Size distributions of Holothuria fuscopunctata found at Lizard Island in 2021 (n = 84). a length-frequency histogram; b weight-frequency histogram

Sites were pooled for regression analyses based on non-significant differences shown in the ANCOVA test. The nonlinear regression showed that body weight influenced the yearly movement (r2 = 0.152, p = 0.025), with larger animals tending to move less, commonly displacing < 10 m yr−1 (Fig. 4a). This result is contrary to a more common pattern of larger animals moving greater distances, found in sea urchins (Dumont et al. 2004) and in a smaller-bodied sea cucumber (Hammond and Purcell 2023). Body weights of H. fuscopunctata explained only 15% of the variation in annual displacements, so movement could be rather stochastic and likely influenced by other factors.

Fig. 4
figure 4

Relationships of body weight and water depth with the 1-year displacements of recaptured Holothuria fuscopunctata at Lizard Island (n = 33). a scatterplot of displacement and initial body weight with best-fitting two-parameter model (y = a + b*exp(−x)) (black trendline) and 95% confidence intervals (blue dashed lines); b scatterplot of displacement and initial water depth (adjusted to zero tidal datum)

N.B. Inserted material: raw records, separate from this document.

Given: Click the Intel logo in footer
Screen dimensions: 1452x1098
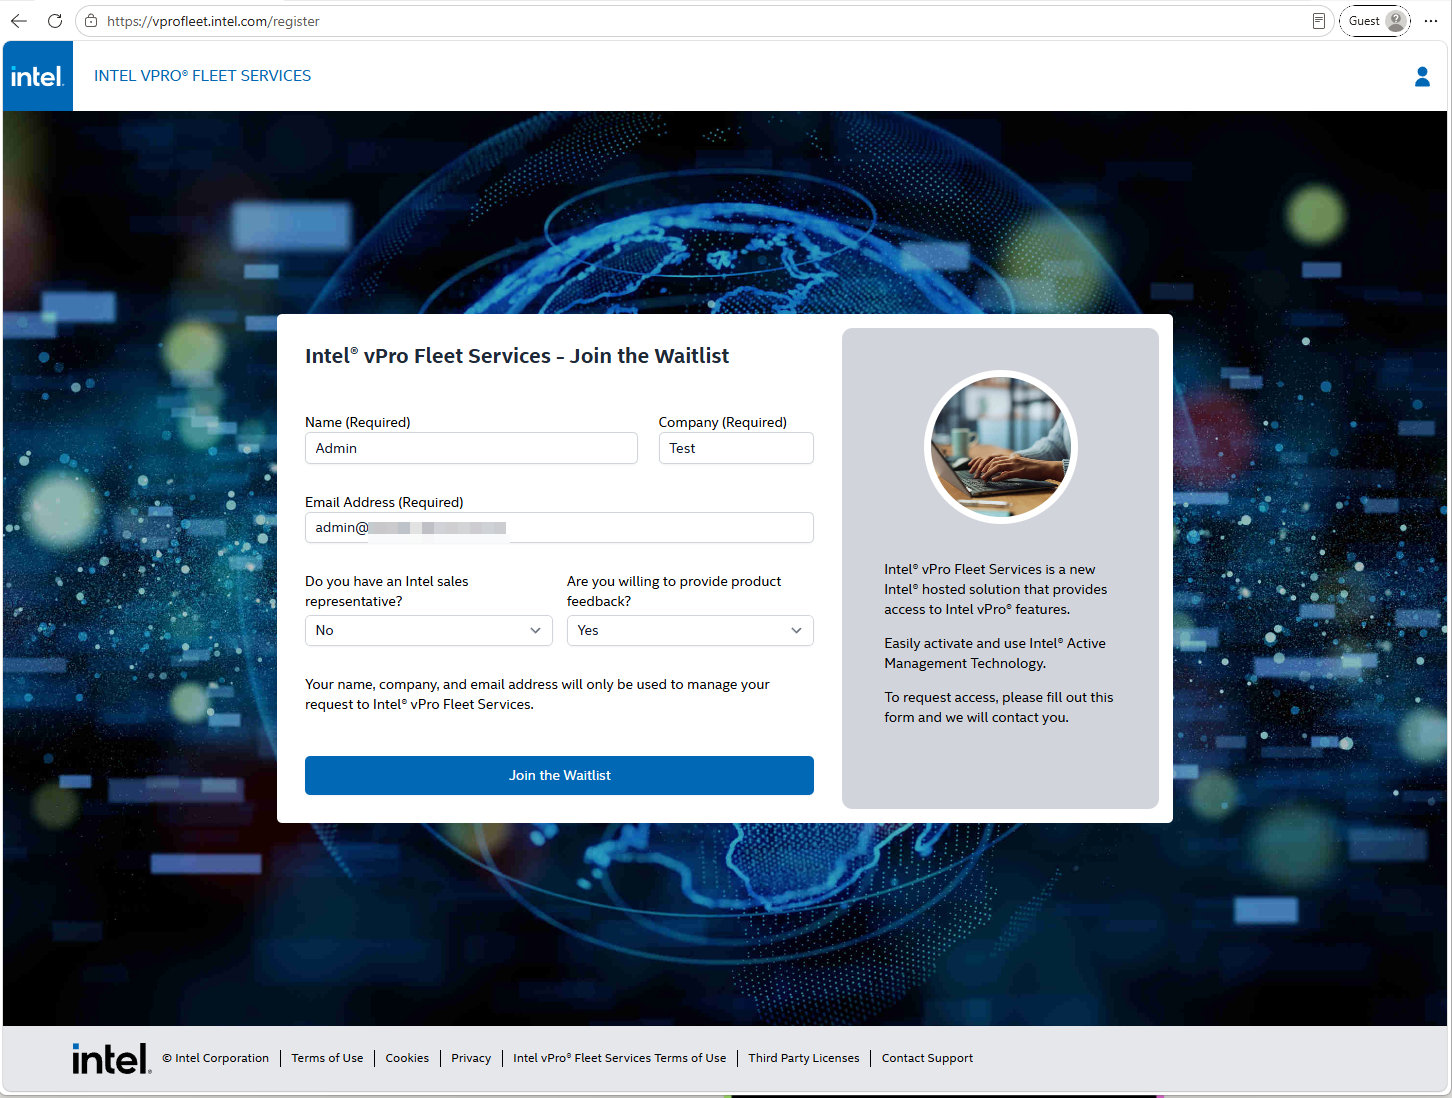Looking at the screenshot, I should tap(111, 1059).
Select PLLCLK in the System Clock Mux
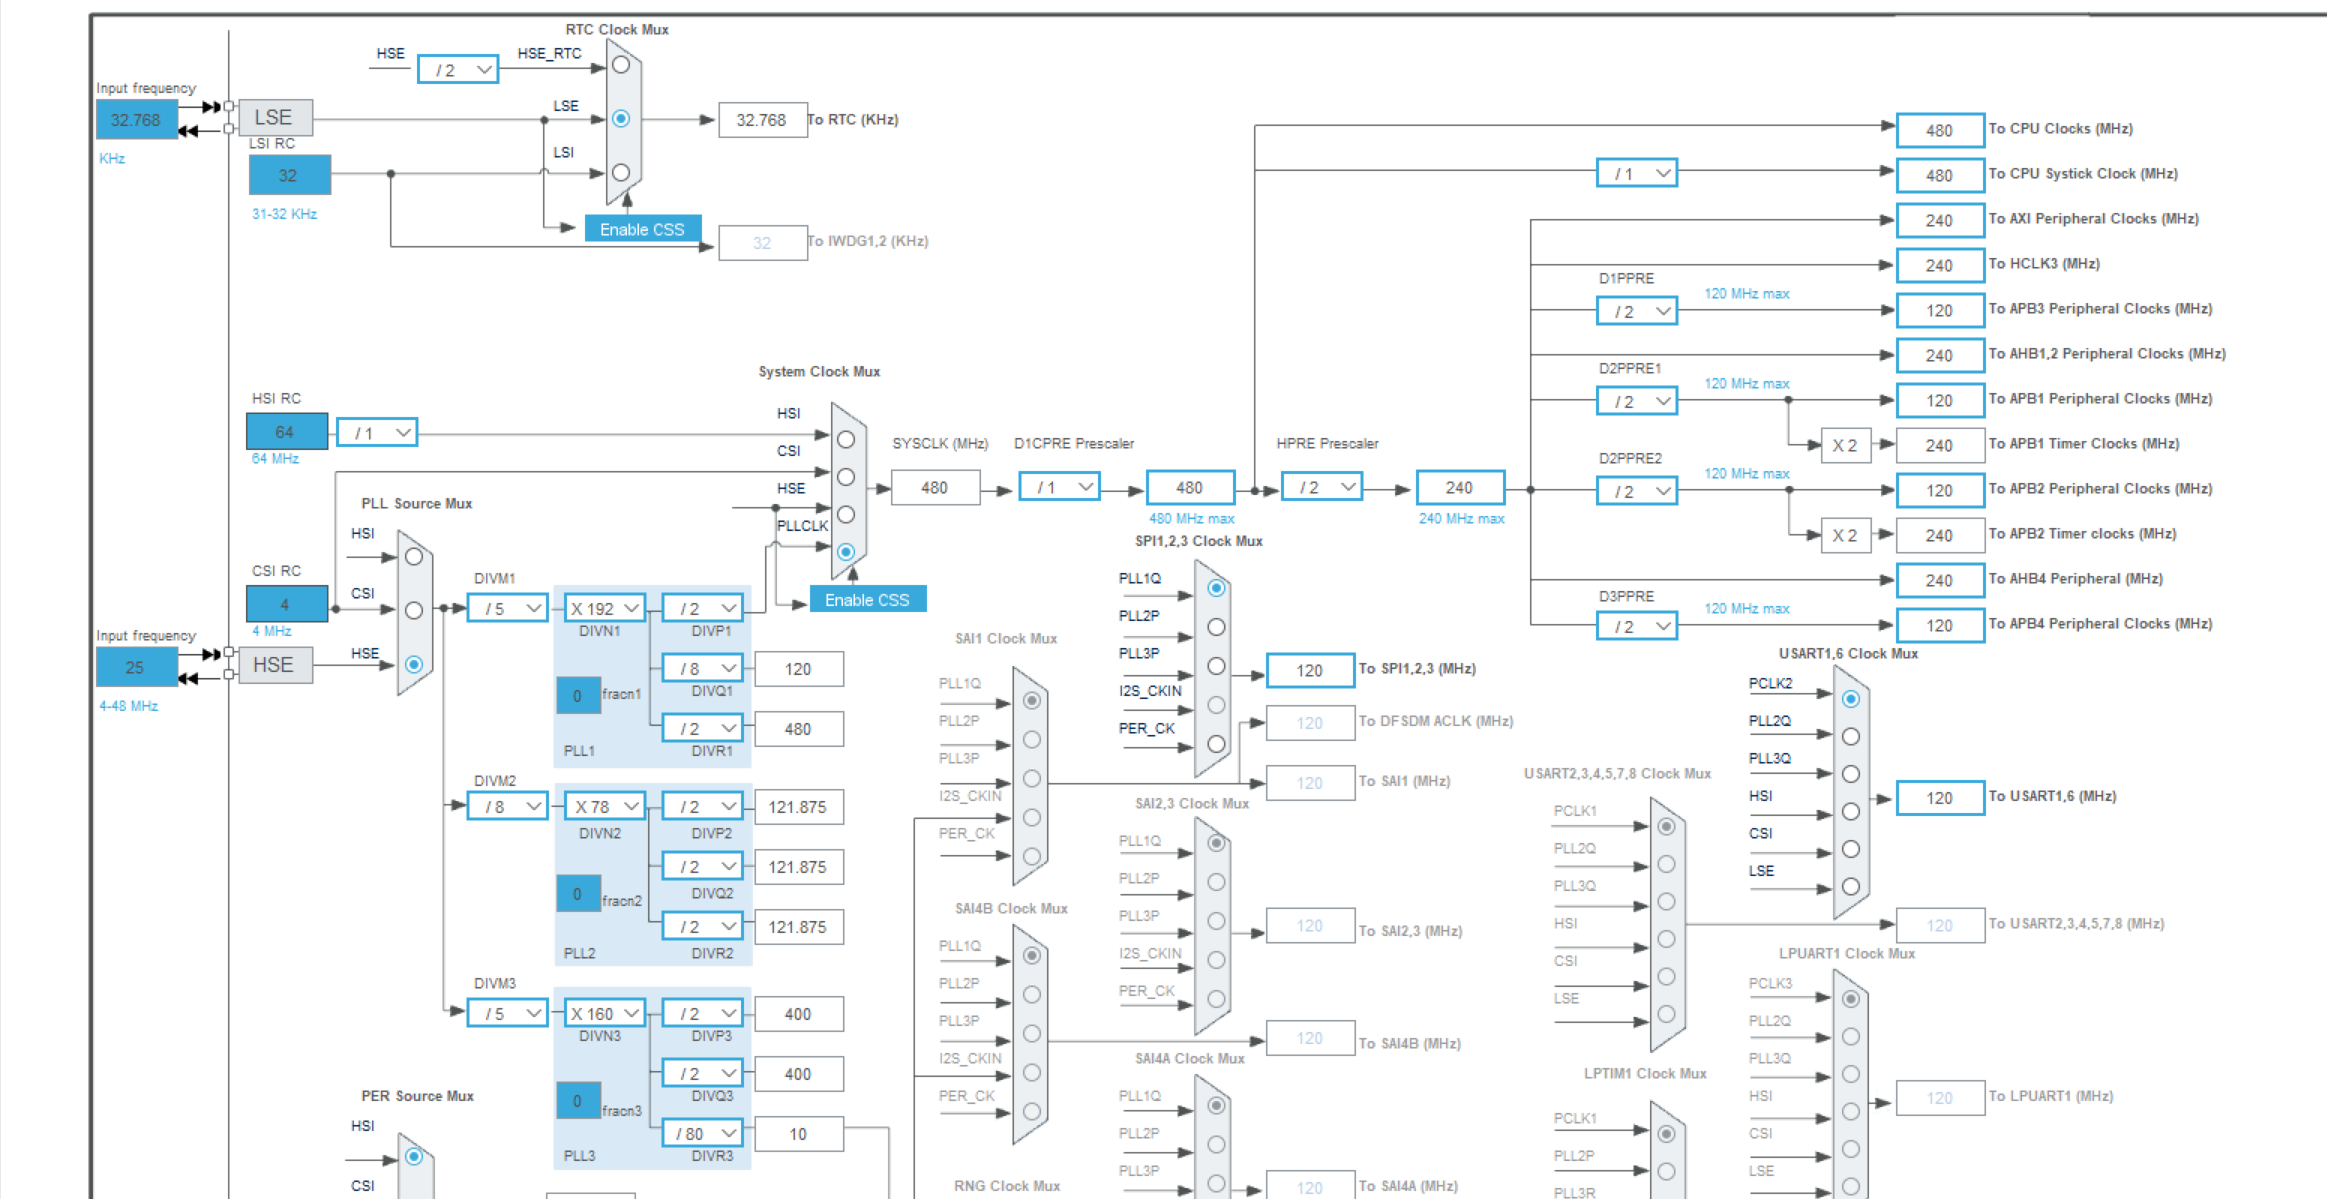The image size is (2327, 1199). coord(846,551)
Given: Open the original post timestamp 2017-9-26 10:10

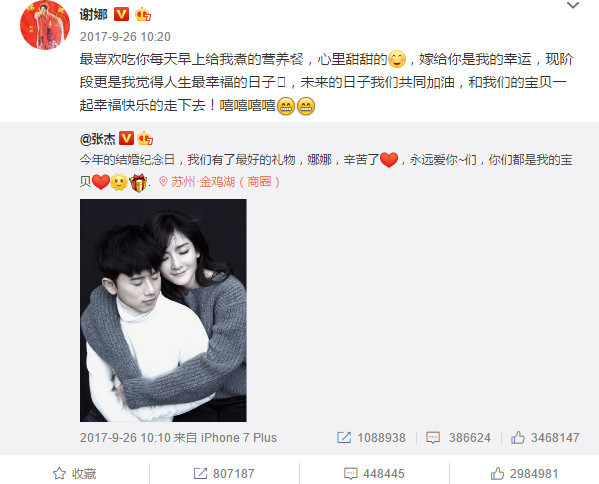Looking at the screenshot, I should tap(126, 438).
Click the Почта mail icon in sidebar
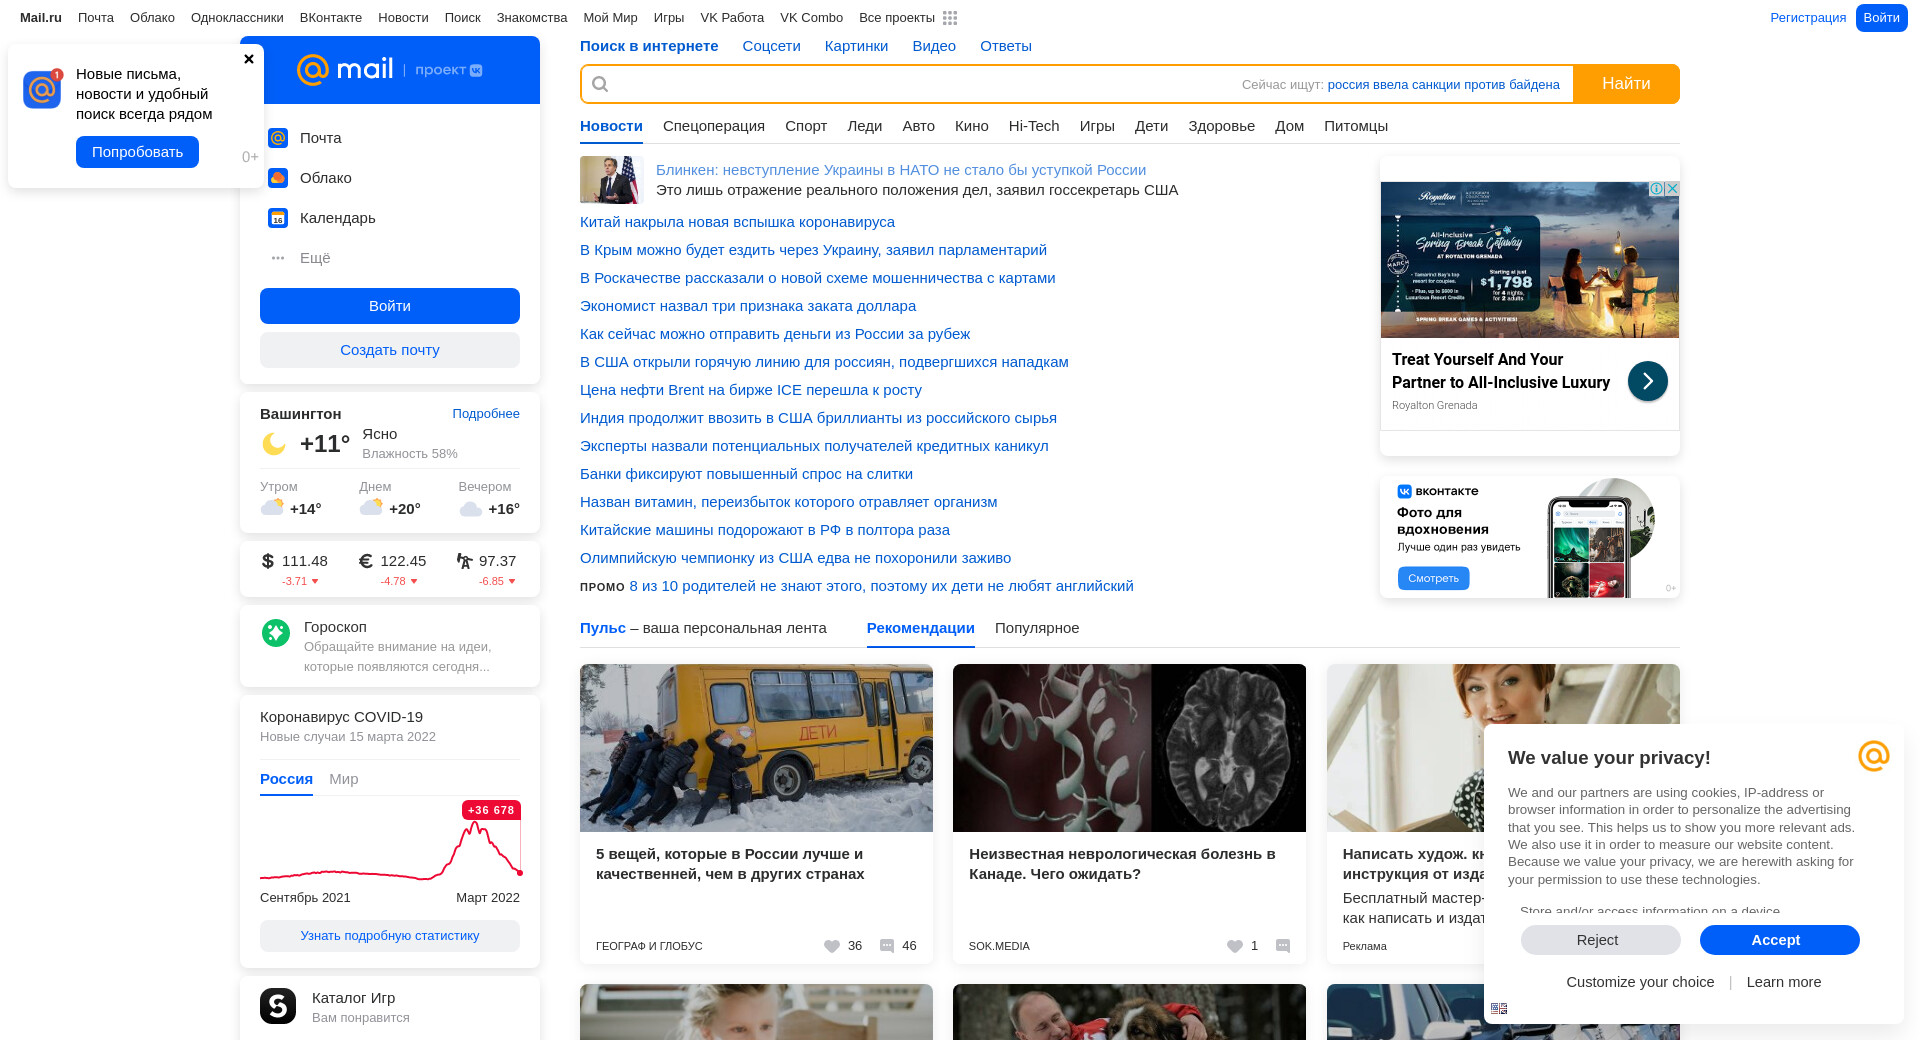 pyautogui.click(x=278, y=138)
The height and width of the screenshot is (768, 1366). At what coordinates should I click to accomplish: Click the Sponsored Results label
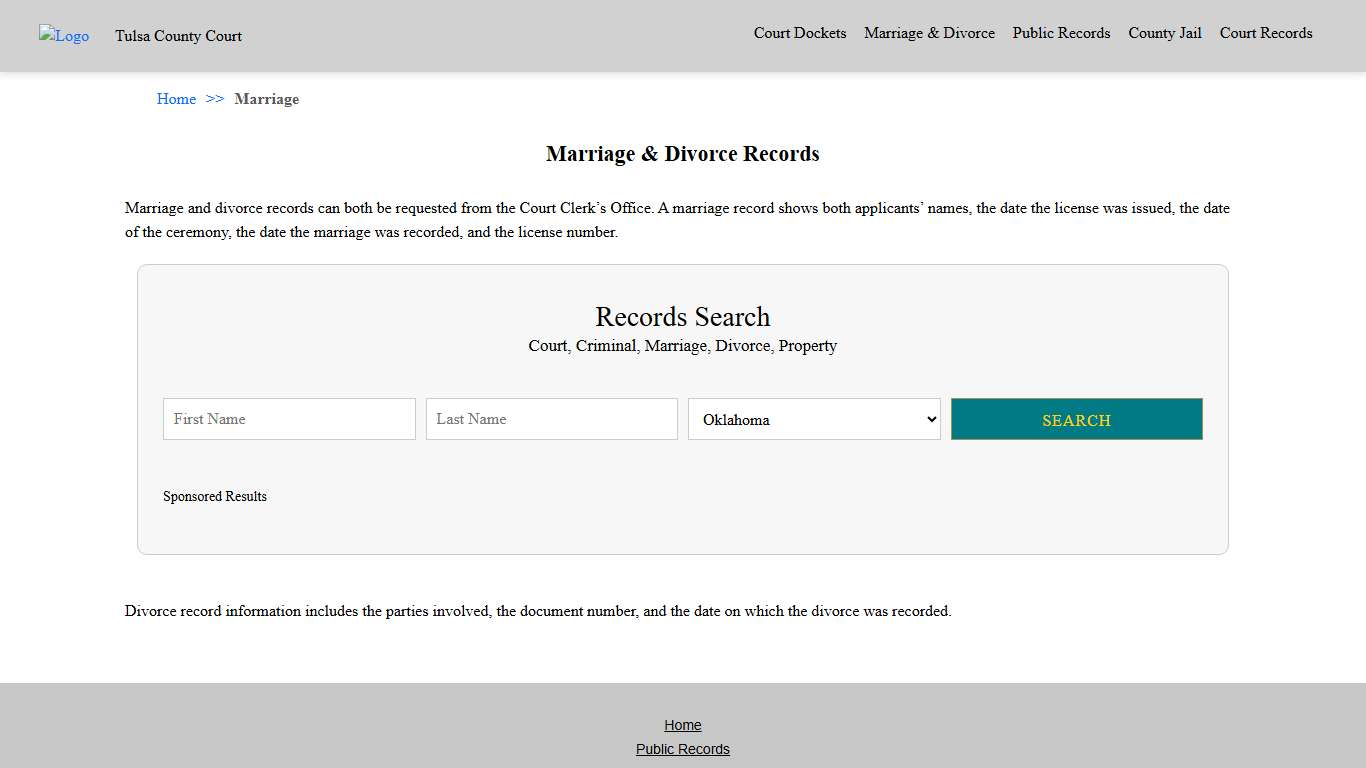coord(215,496)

Water depths (corrected to zero tide data) varied amongst sites, ranging 2–10 m (Table 1) with all recaptures in depths < 7 m. The yearly displacements were consistently short for animals in deeper waters and variable for those in shallower waters (Fig. 4b), but the effect of water depth was not statistically significant (p = 0.09). Certain sea cucumbers at higher latitudes might display twofold greater mobility in shallower waters, possibly because of differing conditions such as water temperature (Cieciel et al. 2009). Future studies on mobility of tropical species should best examine a wide range of depths and measure potential causal variables such as temperature, and the granulometry and organic content of sediments.